PostHog’s ClickHouse usage follows several core OLAP principles:

  • Denormalization over joins
    Joins on large event tables are minimized to avoid performance degradation.
  • Partition-friendly retention
    Data retention is applied at partition or table level rather than row-by-row deletes.
  • Batch inserts
    Events are ingested in batches to reduce part fragmentation and merge pressure.

A notable optimization is the historical use of “persons on events” to reduce expensive joins between user and event tables.


Operational Responsibilities in Self-Hosted Deployments

When self-hosting PostHog, ClickHouse becomes the most critical component to operate correctly.

Key operational areas:

  • Monitoring system.query_log for slow or memory-heavy queries
  • Observing system.parts and merge activity
  • Managing disk usage and compression
  • Configuring backups using ClickHouse native BACKUP/RESTORE

What ClickHouse Is Not Used For

It is important to clarify that ClickHouse in PostHog is not responsible for:

  • Transactional metadata (handled by PostgreSQL)
  • Binary session replay blobs (stored in object storage such as S3 or MinIO)
  • Real-time stateful coordination (handled by Redis and Kafka)

ClickHouse is used strictly as the analytical engine.


Conclusion

ClickHouse is the backbone of PostHog’s analytics capabilities.
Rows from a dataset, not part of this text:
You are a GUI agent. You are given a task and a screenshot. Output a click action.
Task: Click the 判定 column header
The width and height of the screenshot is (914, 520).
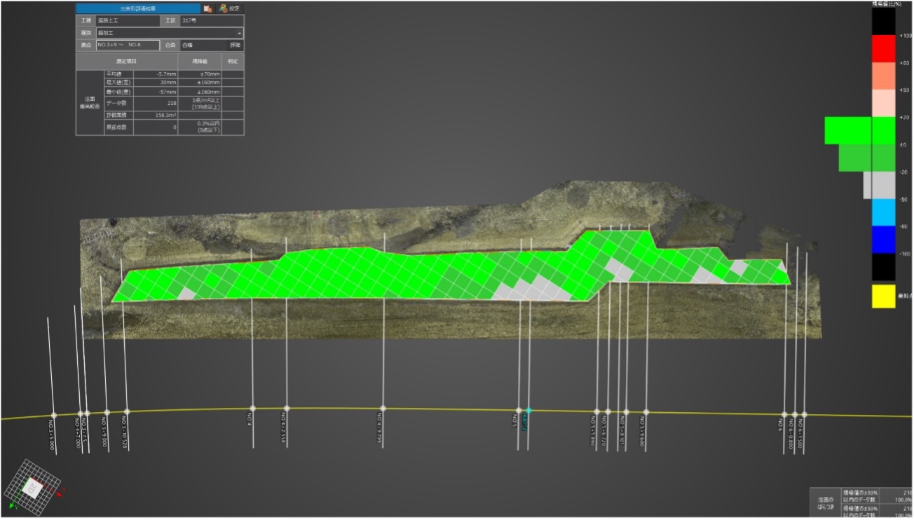(x=233, y=62)
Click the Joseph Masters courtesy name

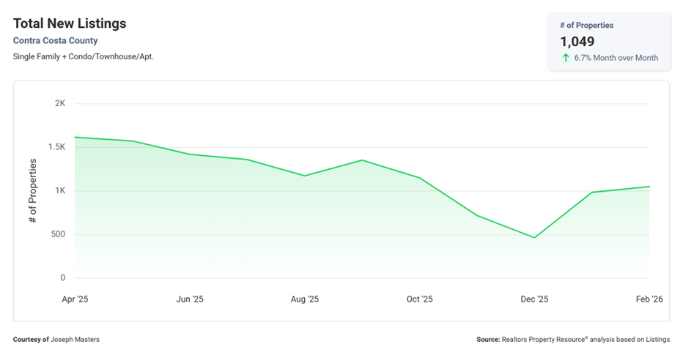click(x=76, y=340)
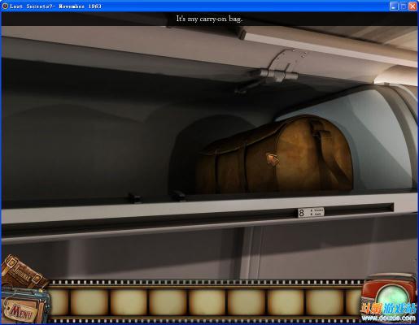Dismiss the "It's my carry-on bag" caption
The width and height of the screenshot is (419, 325).
209,19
Its columnar design, compression, and query speed make it well-suited for large-scale event analytics. PostHog’s architecture leverages ClickHouse’s strengths while mitigating its limitations through append-only modeling, query abstraction (HogQL), and careful operational practices.

For teams evaluating PostHog or operating it at scale, understanding ClickHouse is essential—not as a general database, but as a purpose-built analytical engine.